Having all of these threads hanging around doesn't seem to impact the application at all — if a worker thread is needed, it does not appear like these TIMED_WAITING threads prevent tasks from running when submitted through the submit method, but I'm not totally sure of that. Does having thousands of threads hanging around in this parked state impact the app or system performance?
Tasks that are submitted via the schedule method are very simple: they basically just re-schedule the Channel back with the Selector. So, these tasks are not very long-lived, they just need to execute at some point in the future. Normal worker threads will do traditional blocking-IO to perform their work, and are generally more long-lived.
A related question: is it better to do delayed tasks in an explicit, single thread instead of using the schedule method? That is, have a loop like this:
DelayedQueue<SomeTaskClass> tasks = ...;
while (true) {
task<SomeTaskClass> = tasks.take();
threadpool.submit(task);
}
Does DelayQueue use any worker threads to implement its functionality? I was going to just experiment with it today, but advice would be well appreciated.
After running the app for a while, I get thousands and thousands of threads that have this stack trace.
Unless you actually plan on having 5000 threads all operating at once, that is a too high number. If they are blocked on IO then that should be fine. Unless you are starting with a minimum number of threads that is too large, then their existence in your thread dump means that at some point they were all needed to process the tasks submitted to the executor. So at some point you had 5000 tasks being run at once -- blocking or whatever. If you show the actual executor constructor call I can be more specific.

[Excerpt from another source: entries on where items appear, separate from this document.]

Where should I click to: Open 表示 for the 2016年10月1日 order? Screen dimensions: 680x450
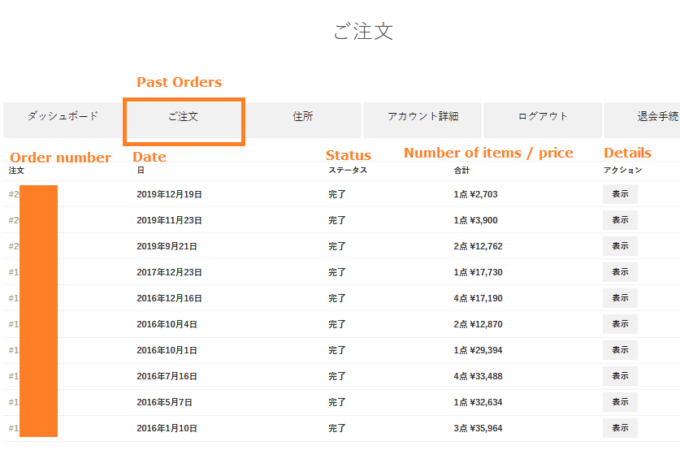pyautogui.click(x=620, y=350)
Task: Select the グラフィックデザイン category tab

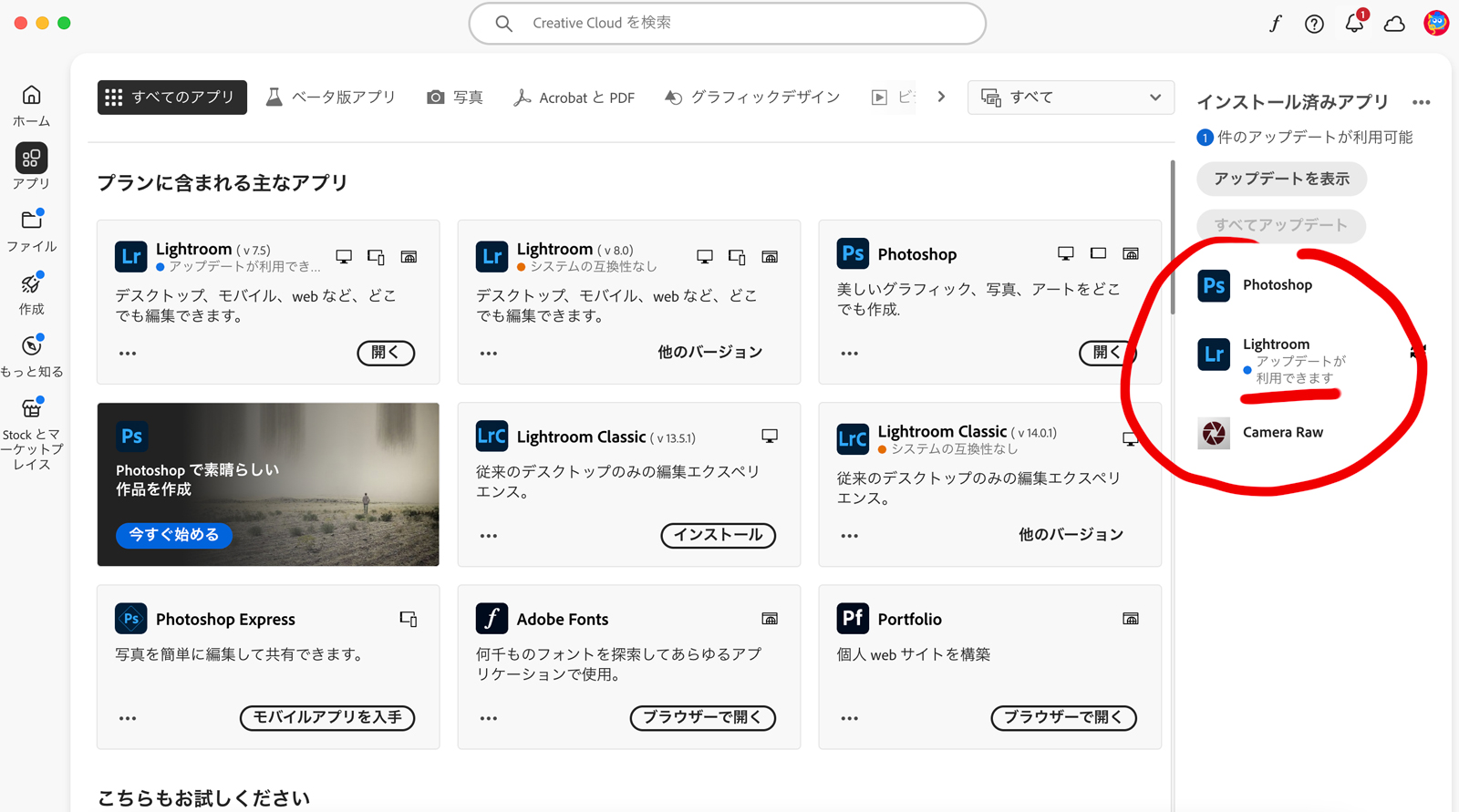Action: (752, 98)
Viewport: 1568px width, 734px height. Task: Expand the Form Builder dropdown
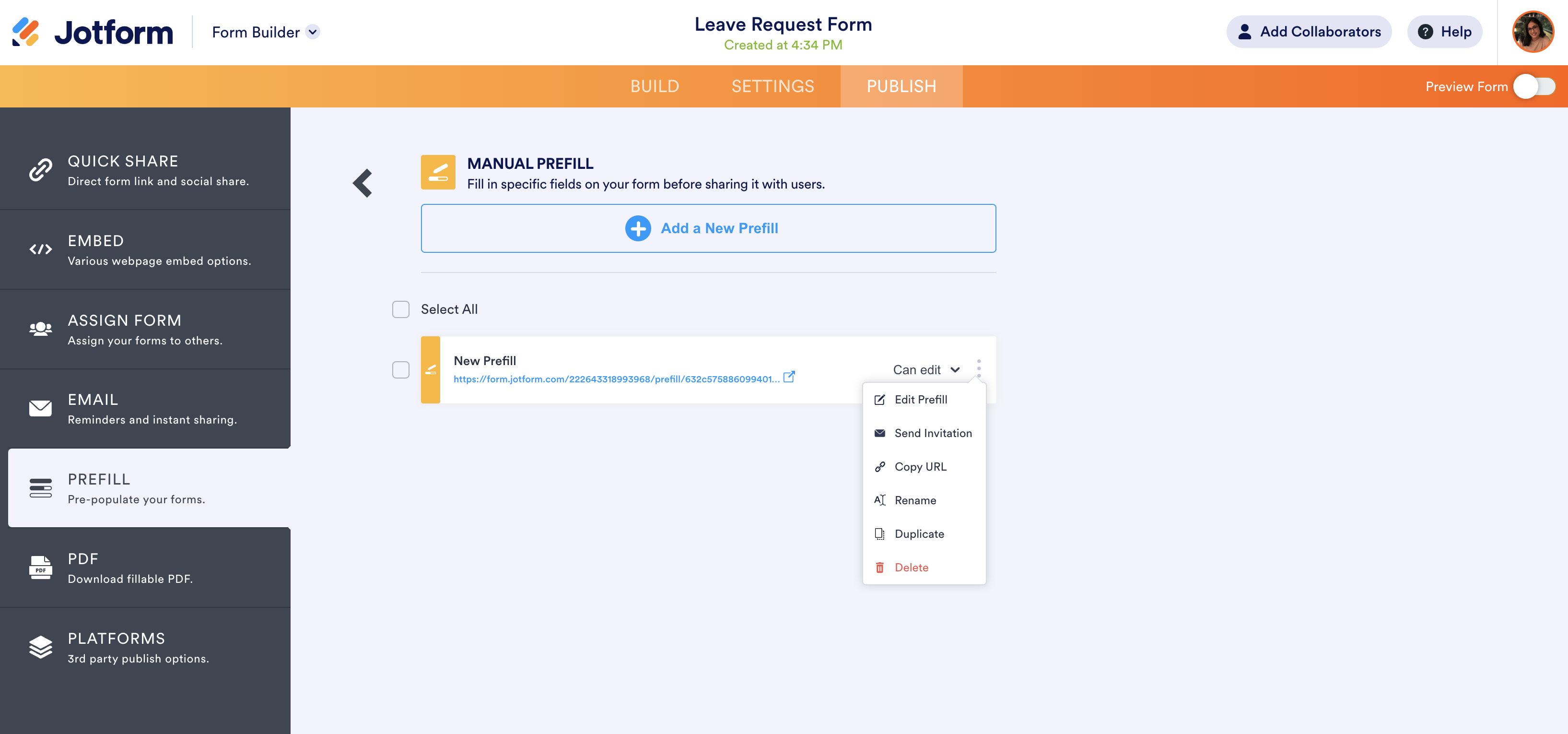click(x=313, y=32)
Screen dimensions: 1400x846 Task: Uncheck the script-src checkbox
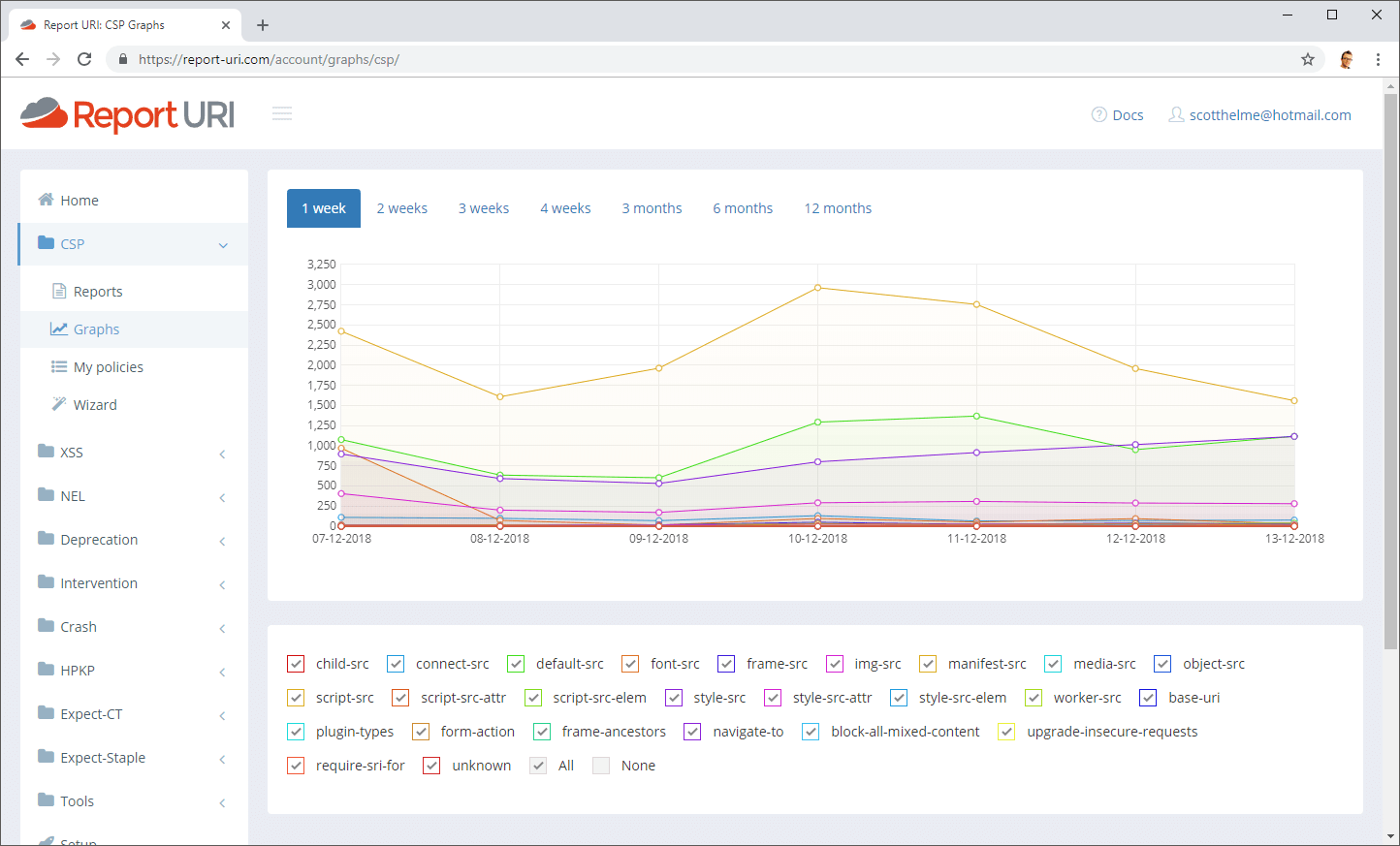point(296,698)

If you have the time, playing with that upper bound might be good to see if it does affect application behavior.
Does having thousands of threads hanging around in this parked state impact the app or system performance?
They will take up more memory which may affect JVM performance but otherwise it should not impact the application unless too many are running at once. They may just be wasting some system resources which is the only reason why I'd play with the 5000 and other executor constructor args.
is it better to do delayed tasks in an explicit, single thread instead of using the schedule method?
I'd say no. Just about anytime you can replace by-hand thread code with a use of the ExecutorService classes it is a good thing. I think the idea of doing a task and then delaying for a while is a great use of the ScheduledThreadPoolExecutor.
Does DelayQueue use any worker threads to implement its functionality?
No. It is just a BlockingQueue implementation that helps with delaying of tasks. I've never used the class actually, although I would have if I'd known about it. The ScheduledThreadPoolExecutor uses this class to do its job so using DelayQueue yourself is again a waste. Just stick with STPE.